Scott Kushner of the New Orleans Advocate breaks down the Tulane defense, as the Green Wave come to play the Deacs Thursday night at BB&T Field.
To help us get prepared for the season opener Thursday night against the Green Wave, Scott Kushner, Tulane reporter for the New Orleans Advocate, agreed to a Q&A breaking down what the Deacs are likely to see when they have the ball on offense.
What can the Deacs expect to see from the Tulane defense?
A lot more talent than you'd probably expect. The Green Wave had stretches of brilliance defensively last season, but its offense was so poor that the numbers don't match the ability. Tanzel Smart is a rare kind of disruptor at defensive tackle and was an All AAC selection. Nico Marley is excellent in the middle of the defense and has started for 35+ games. The secondary is the piece Tulane is quietly very confident in though. Parry Nickerson broke Tulane's record for interceptions by a freshman in 2013 and outperformed current Denver Broncos Lorenzo Doss and Taurean Nixon that whole season. However, he took a step back last year. Meanwhile, Jarrod Franklin came on the scene and is a safety Willie Fritz has raved about all spring.
The question revolves around the pieces other than those proven guys because many of them haven't been part of a successful unit. There is also extremely limited depth which will hurt TU over the course of the season, but I expect to see a return to one of the AAC's better defenses when those pieces are healthy.
What makes Nico Marley such a dangerous linebacker?
He can get from sideline to sideline remarkably well and lays a significant pop despite his small stature. He's also one of the better linebackers I've ever covered as far as forcing turnovers and recovering fumbles when they're on the ground. There's a reason he has started every game since he arrived on campus on 2013.
Wake has a stable of six young, talented and interchangeable receivers. What will they face from the Green Wave secondary?
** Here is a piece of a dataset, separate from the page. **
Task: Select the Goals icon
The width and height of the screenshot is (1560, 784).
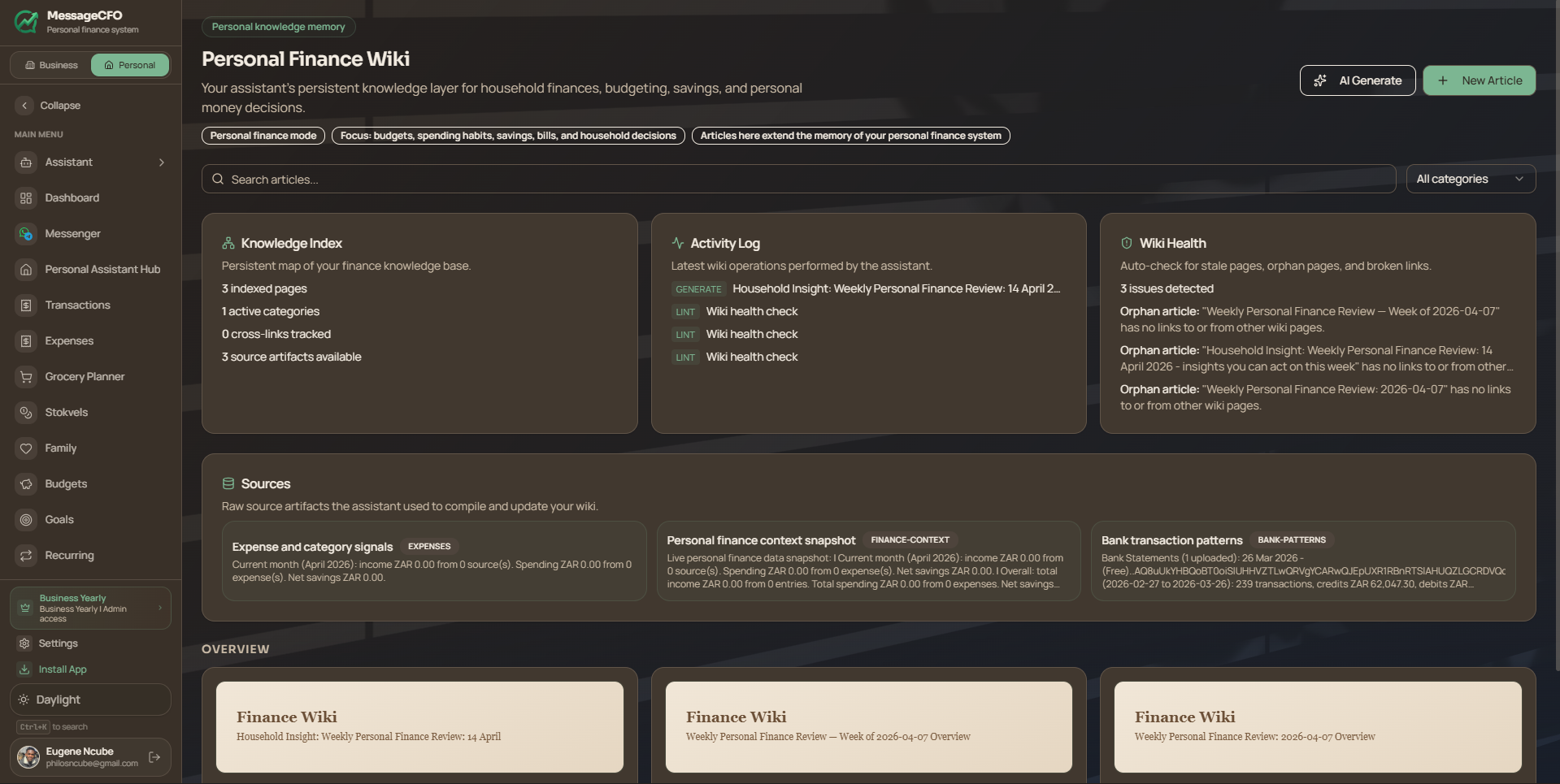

Nickerson and Franklin are the most reliable guys and have NFL level talent. I'm sure Wake and most other opponents will try to throw at Donnie Lewis Jr and Richard Allen, two corners who have played a good bit and flashed some potential, but haven't proven to be consistent. Either are capable of giving up a big play. It still remains to be seen exactly what Tulane will get from Roderic Teamer as well, who starts at safety next to Franklin. He's a big hitter who can make plays but admitted he made mistakes last year chasing highlights over making tackles.
Who will the Green Wave rely upon to get pressure on the Wake quarterbacks?
Tanzel Smart is a force in the middle. He is very hard to block and is the defender most responsible for Tulane having so much success against Navy last season, in a year when Keenan Reynolds torched everyone else on Navy's schedule. The rest of Tulane's pass rushers are capable of getting pressure but aren't the threat that Smart is, which is why he's often double teamed. In passing obvious situations, defensive end Ade Aruna is particularly dangerous. The long, lean defensive end can get up the field as well as anyone but really struggles to keep the edge in run situations, which limits him a bit.
Tulane season expectations?
Hard to say. Willie Fritz is a winner and there's a reason he's turned four different schools into conference champions. However, the talent level on offense is still very iffy and there is zero experience from quarterbacks to help ease the transition. I believe a 4-8 season is the most likely result.